Reference no: EM132576691
Questions -
Question 1 - Which of the following ratios use de-levered net income?
Asset Turnover
Return on Equity
Return on Sales
Financial Leverage
Return on Assets
Question 2 - Dogwell decides to pay its suppliers more quickly to take advantage of discounts and thus acquire its raw materials for a lower price. Dogwell makes no other changes (e.g., it buys the same volume of raw material).
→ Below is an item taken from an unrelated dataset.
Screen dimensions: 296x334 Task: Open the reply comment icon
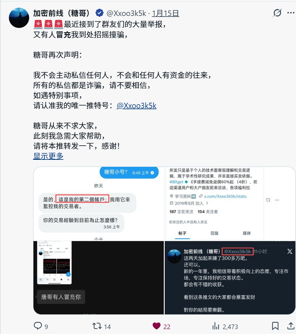[38, 326]

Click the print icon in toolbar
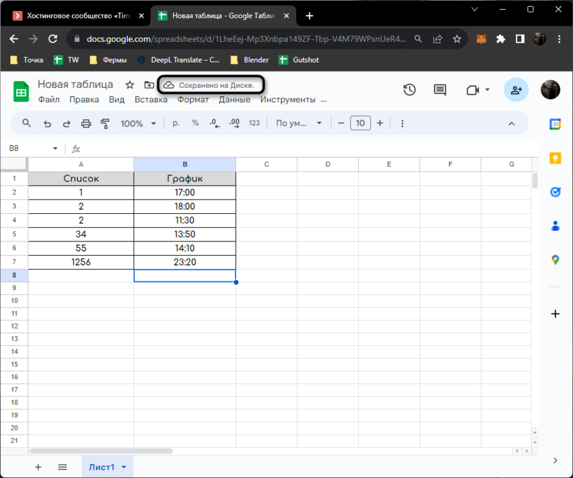pos(86,124)
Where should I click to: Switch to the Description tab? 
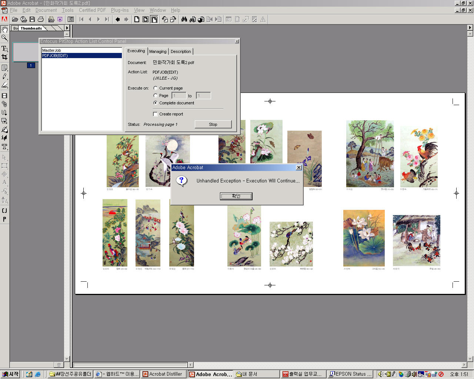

Which of the following ratios would be affected by this decision?
SG&A-to-sales
Gross margin
Effective tax rate
Days payable
Days receivable
Question 3 - Which of the following is needed to produce pro forma financial statements?
Common size balance sheet
Common size cash flow statement
Common size income statement
Sales forecasts
Twenty years of historical data
Question 4 - McDognals has sales of $100 million this year and a gross margin of 30%. Next year, sales are forecasted to grow 10% and the gross margin is forecasted to remain at 30%. What is McDognals' forecasted Cost of Goods Sold for next year?
$70 million
$7 million
$33 million
$77 million
$30 million
$3 million
Question 5 - Which of the following are possible motives for managers to manipulate their earnings lower (I.e., make reported earnings less than unmanaged earnings)?(check all that apply)
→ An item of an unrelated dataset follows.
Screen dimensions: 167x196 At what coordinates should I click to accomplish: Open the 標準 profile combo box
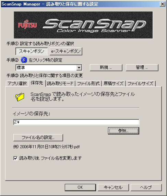49,68
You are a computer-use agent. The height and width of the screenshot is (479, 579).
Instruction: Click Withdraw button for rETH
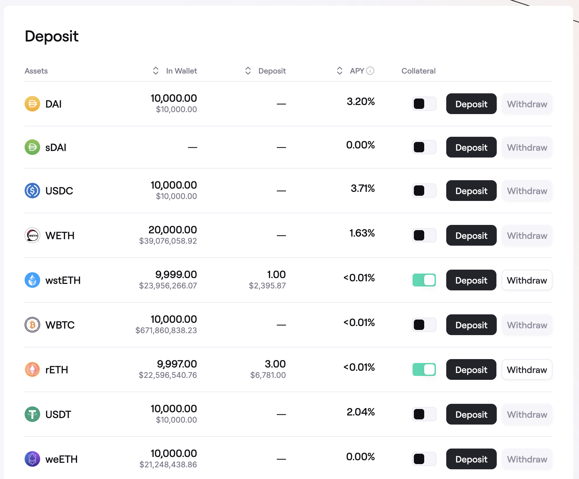coord(527,369)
Unmanaged earnings would fall below security analysts' forecasts of earnings
Government is investigating potential monopolistic practices by the company because of its high levels of profitability
Congress is planning a vote on extending tax credits to company's industry due to its poor recent performance
A potential competitor is deciding whether to introduce new products to compete with the company's product line and will do so only if it thinks the company is making huge profits
The company is close to violating a debt covenant on its public bond issue because of low earnings
Question 6 - Which of the following actions would be examples of "real earnings management"? (check all that apply)
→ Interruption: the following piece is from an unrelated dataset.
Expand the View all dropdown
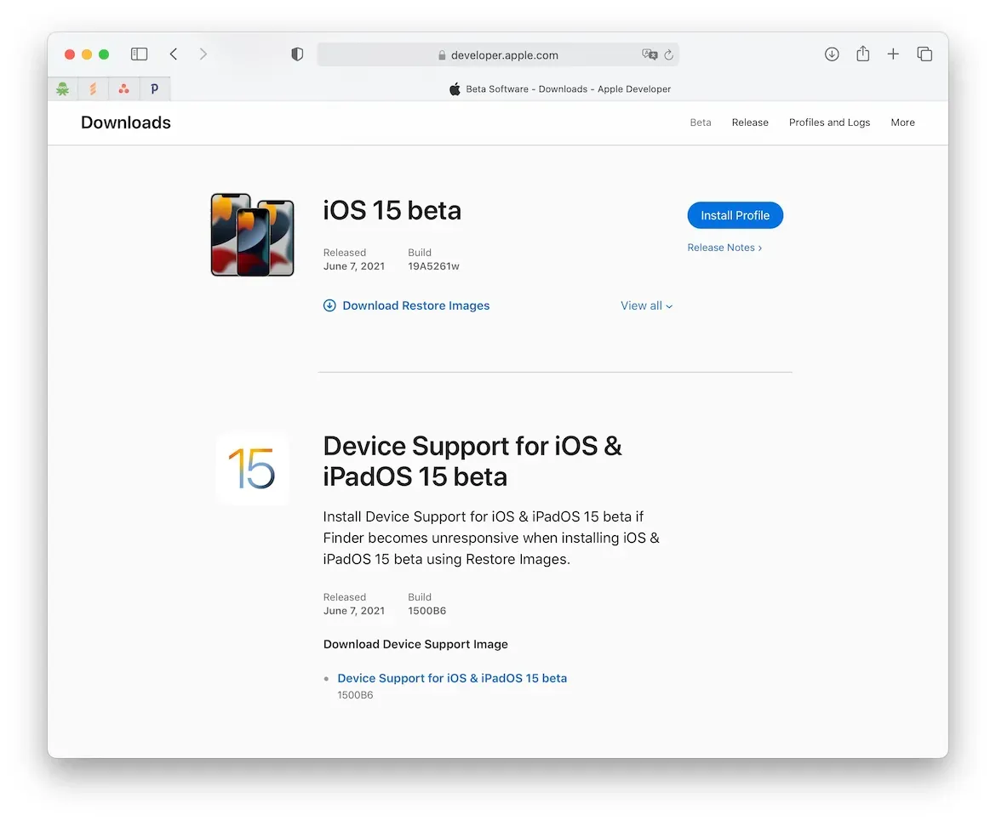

Reduce advertising spending in the current period
Cut spending on employee training this period
Reduce the expected percentage of this period's sales that will be uncollectible
Capitalize a higher percentage of cash costs during this period (i.e., spend the same in cash costs, but capitalize more of them as an asset this period)
Delay a new R&D program to the next period
Question 7 - Which of the following actions would increase a company's earnings during the period?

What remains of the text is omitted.